Dataset records>
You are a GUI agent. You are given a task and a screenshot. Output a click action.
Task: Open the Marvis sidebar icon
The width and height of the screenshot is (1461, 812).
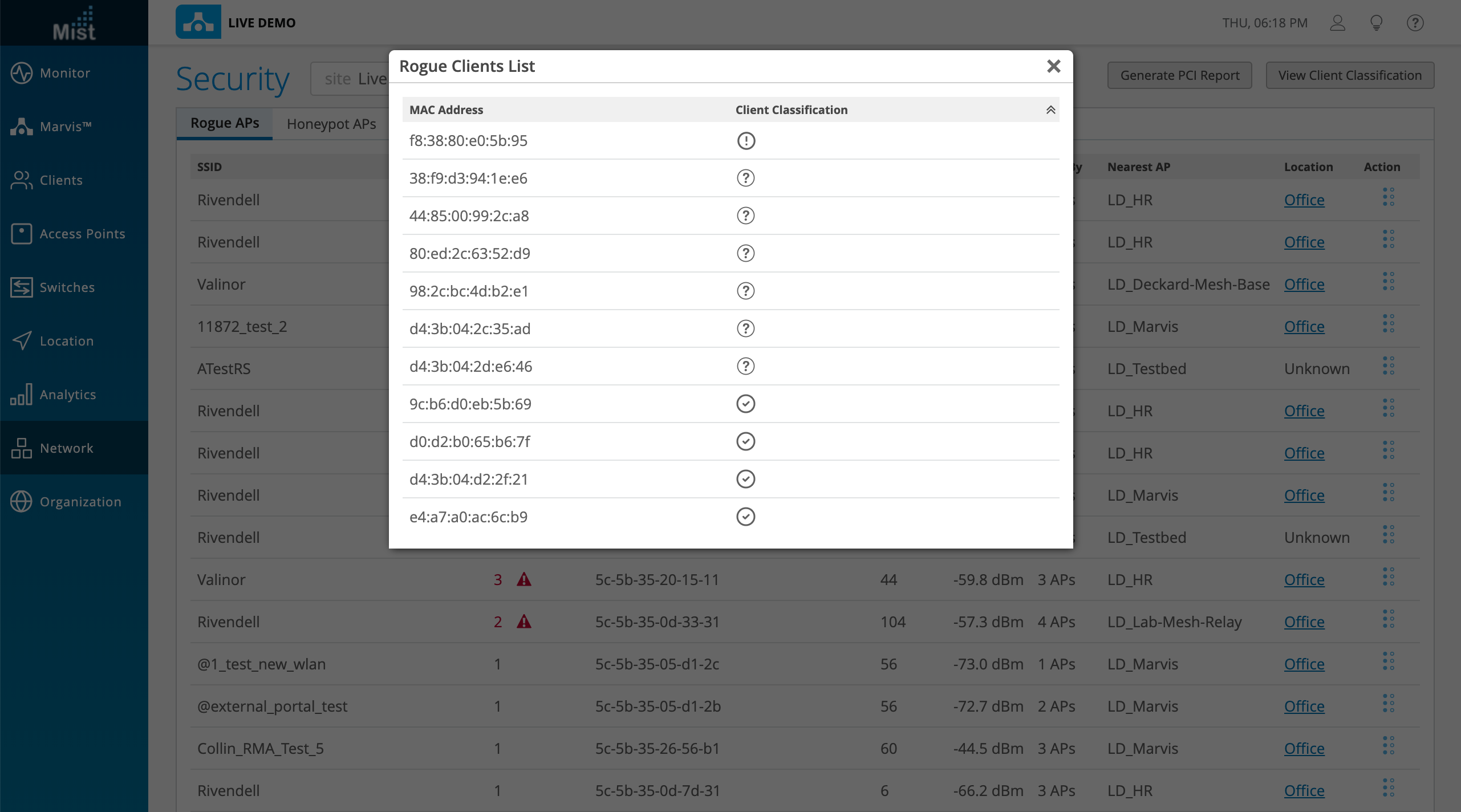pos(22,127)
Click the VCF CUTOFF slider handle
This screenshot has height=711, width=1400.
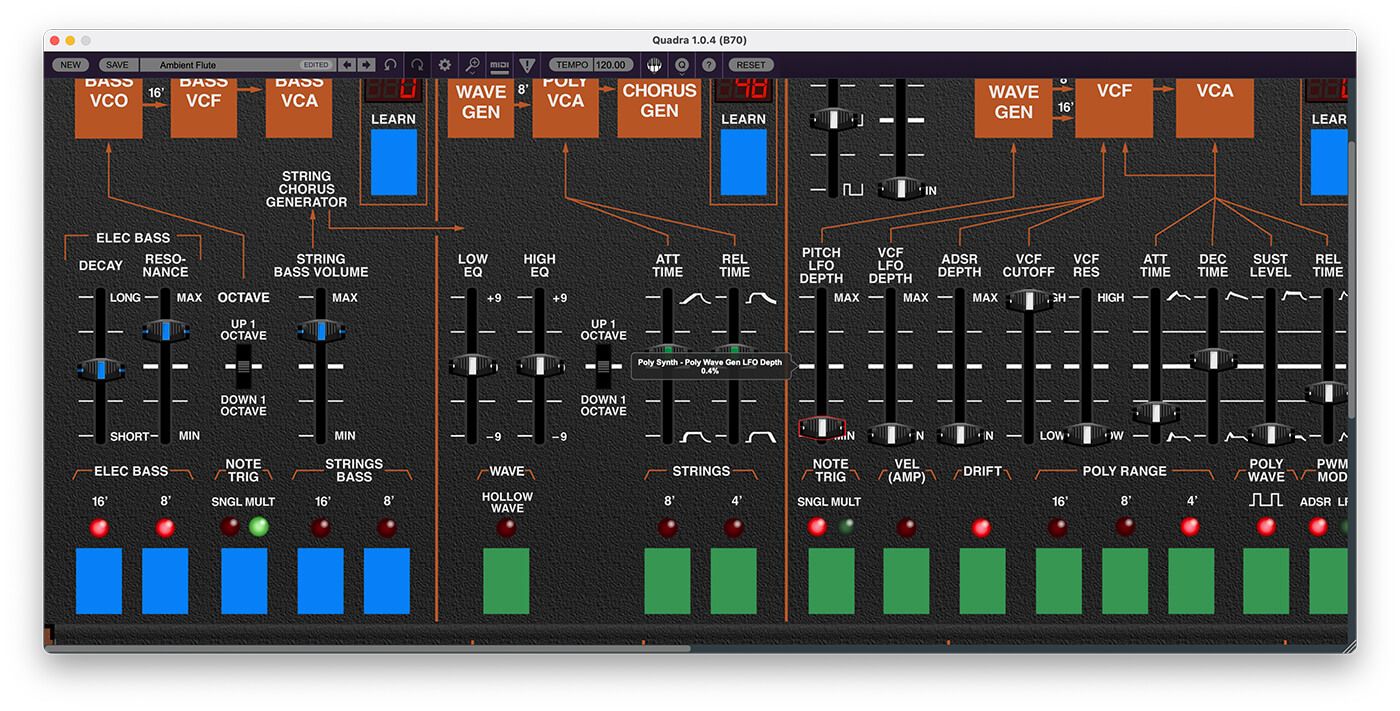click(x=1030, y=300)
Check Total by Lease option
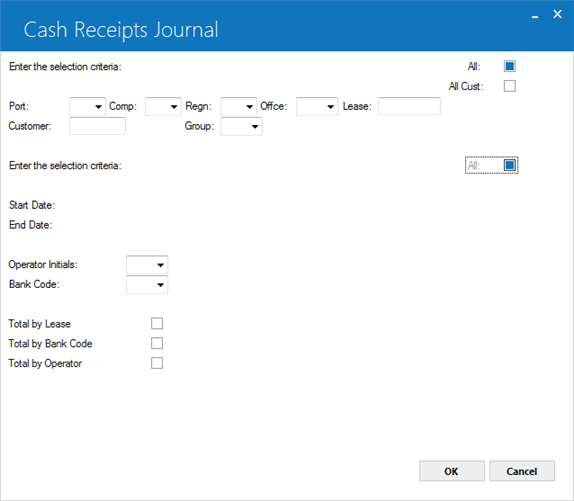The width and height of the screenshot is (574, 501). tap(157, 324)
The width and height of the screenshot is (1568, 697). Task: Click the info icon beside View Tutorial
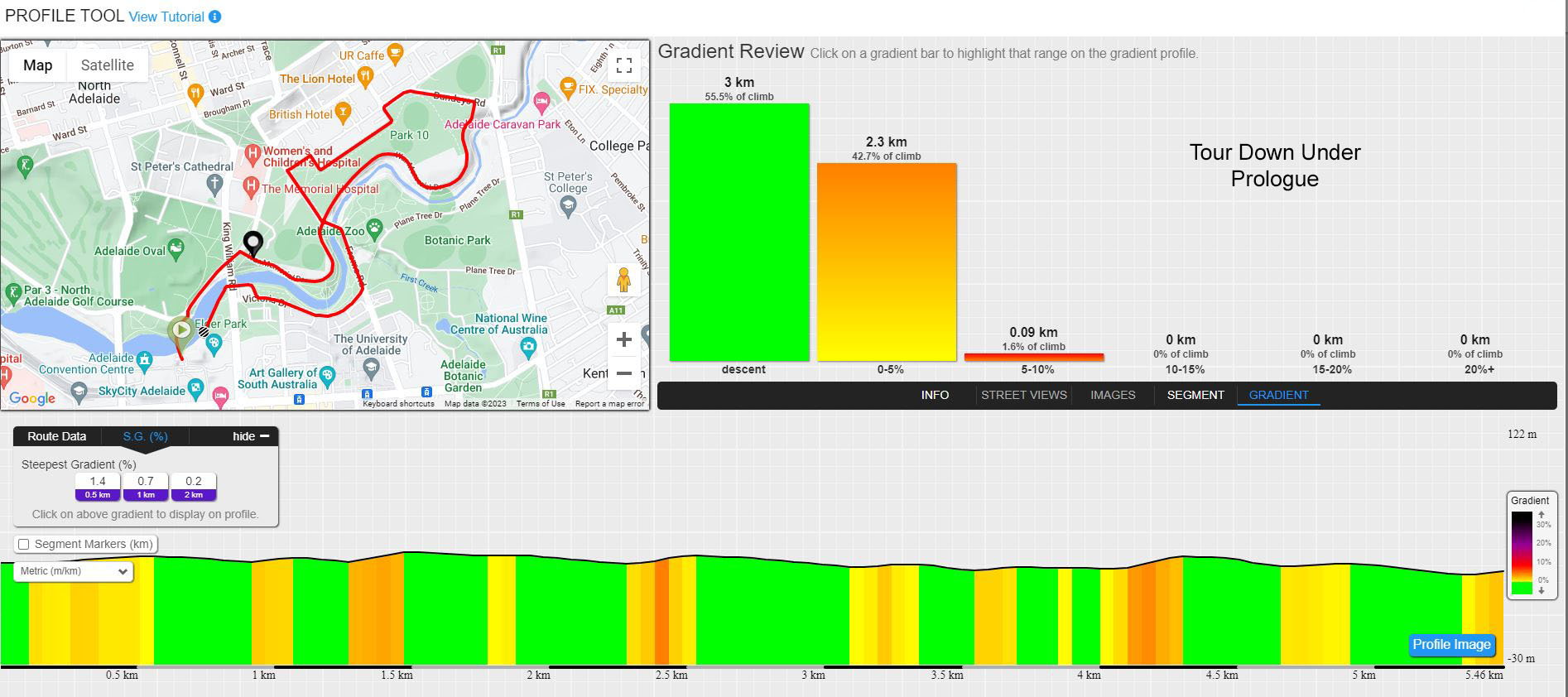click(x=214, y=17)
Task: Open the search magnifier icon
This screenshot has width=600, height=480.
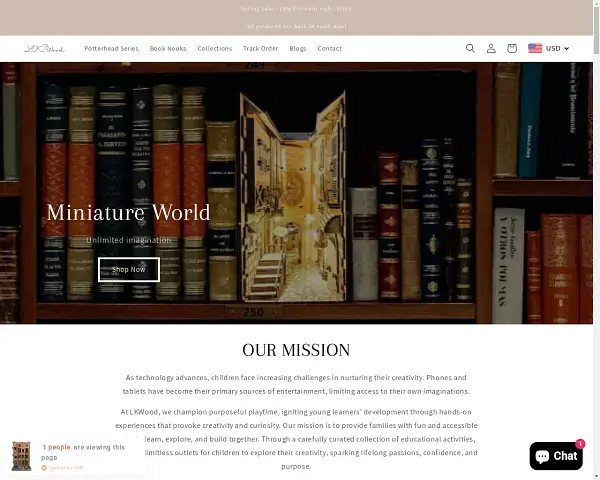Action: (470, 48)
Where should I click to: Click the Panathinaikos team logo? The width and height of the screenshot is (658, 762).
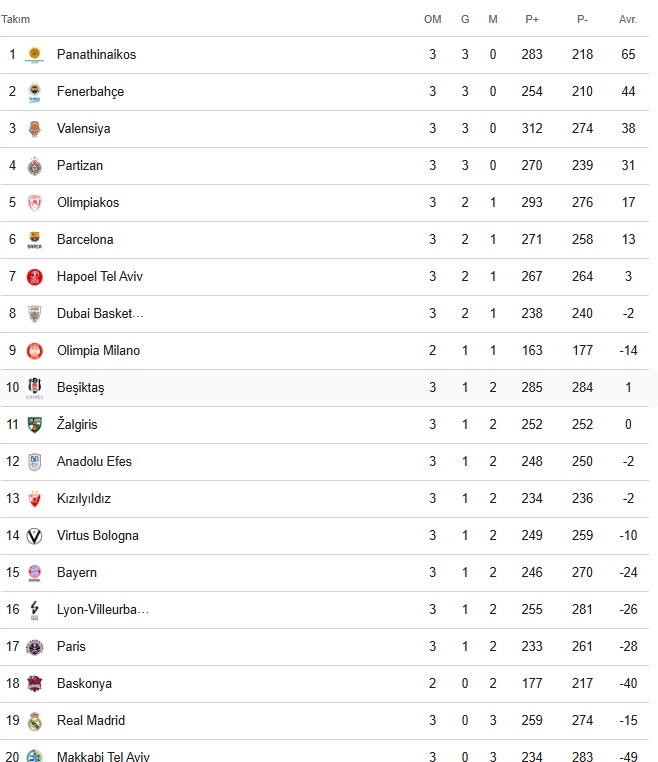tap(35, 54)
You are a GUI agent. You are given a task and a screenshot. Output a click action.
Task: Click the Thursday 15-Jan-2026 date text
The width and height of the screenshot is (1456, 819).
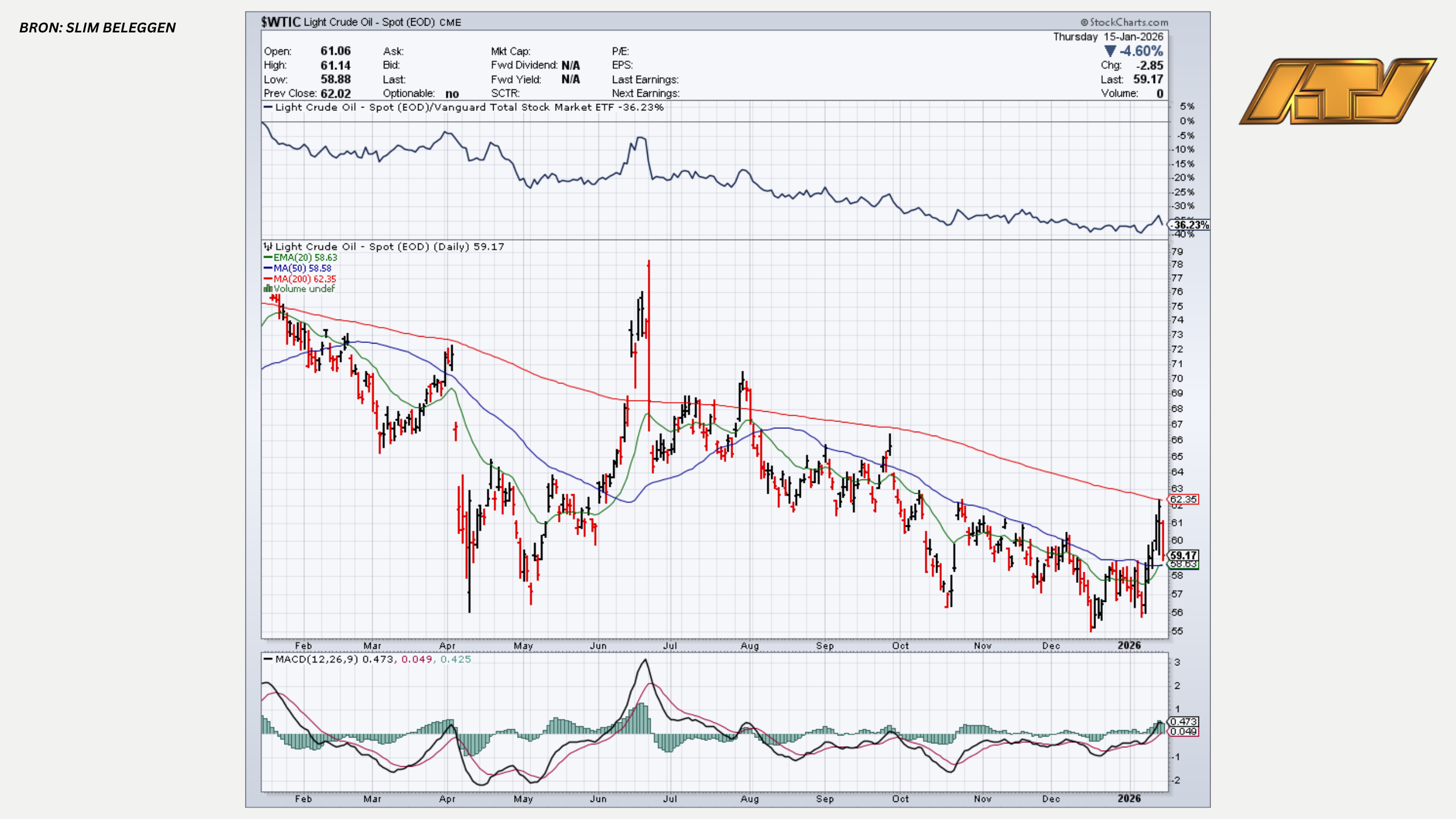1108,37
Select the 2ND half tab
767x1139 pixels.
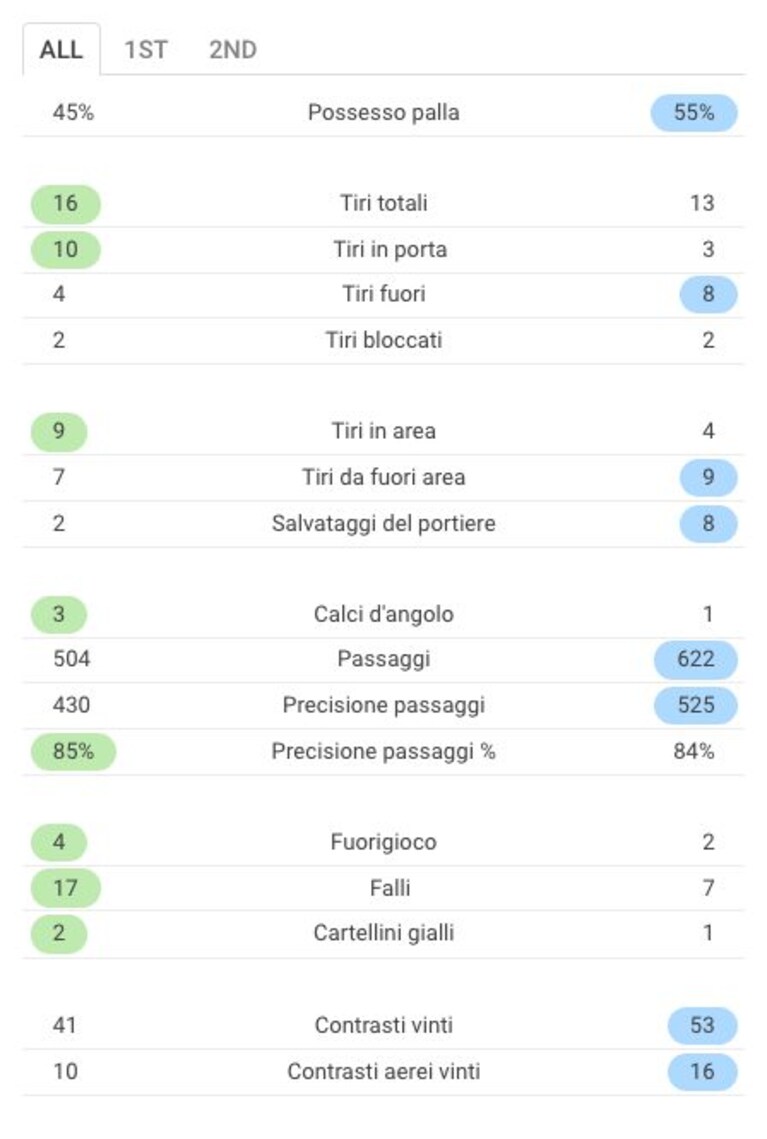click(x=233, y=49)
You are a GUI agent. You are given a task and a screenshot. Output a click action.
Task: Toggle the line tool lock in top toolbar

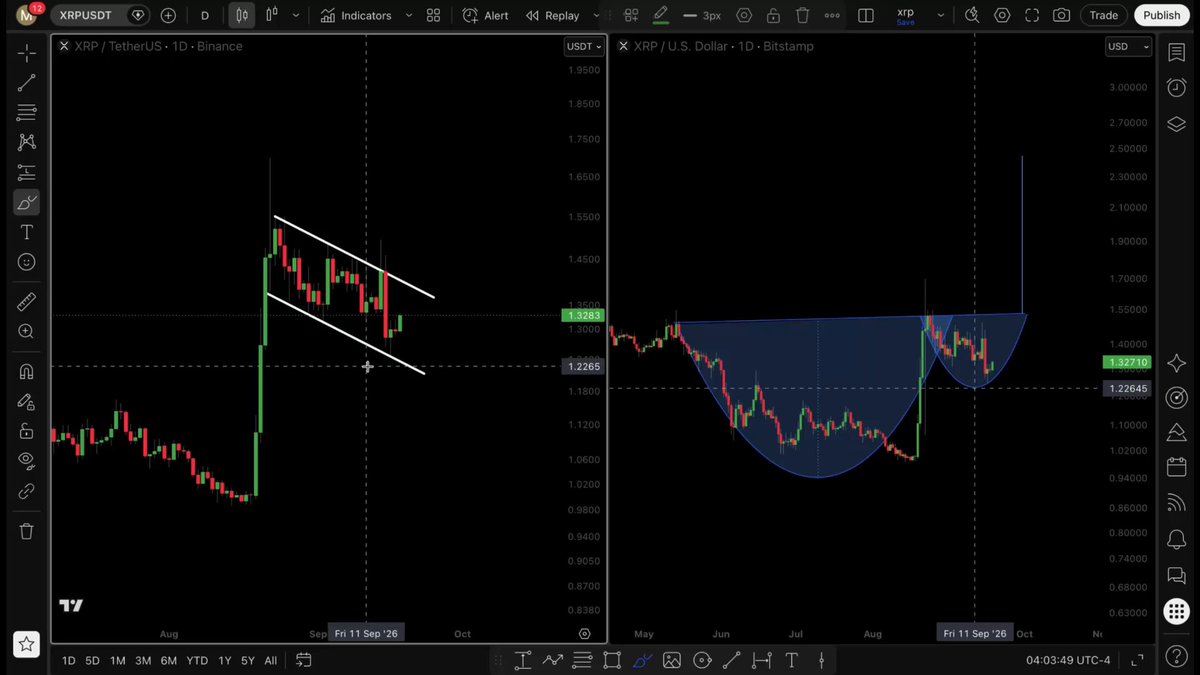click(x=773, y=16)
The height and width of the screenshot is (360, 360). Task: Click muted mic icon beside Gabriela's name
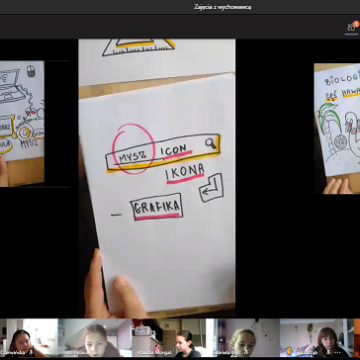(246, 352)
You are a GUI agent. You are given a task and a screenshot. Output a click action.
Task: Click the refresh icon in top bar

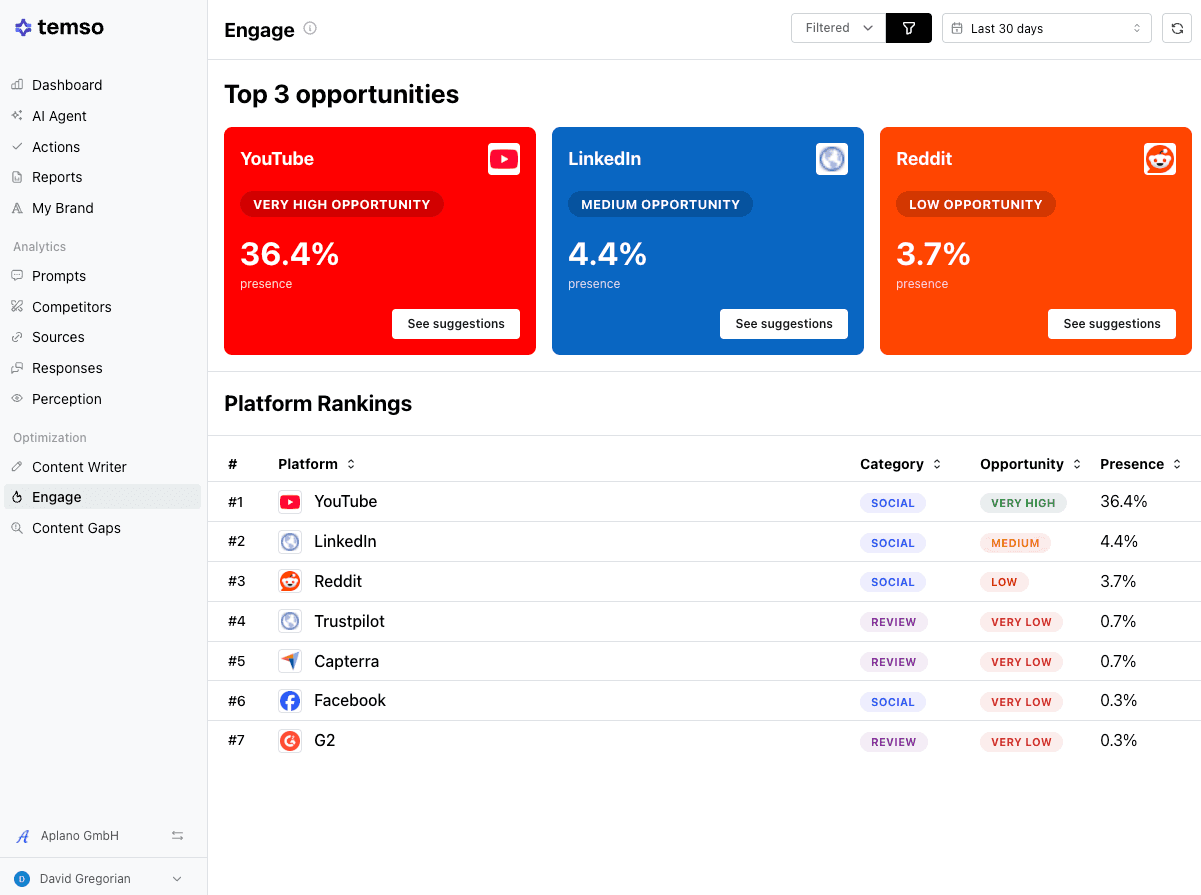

Short exercise> Please reproduce every line from the one containing "The height and" through the end of the material, inclusive, requests included, scaling each click coordinate in the answers by 2.3 and rounding to whole numbers with halves rounded up. Leave the pictures out of your answer.

The completed task>
The height and width of the screenshot is (360, 360). Task: Click muted mic icon beside Gabriela's name
(566, 810)
You are a GUI agent. You are given a task and a screenshot. Output a click action.
Task: Click the refresh icon in top bar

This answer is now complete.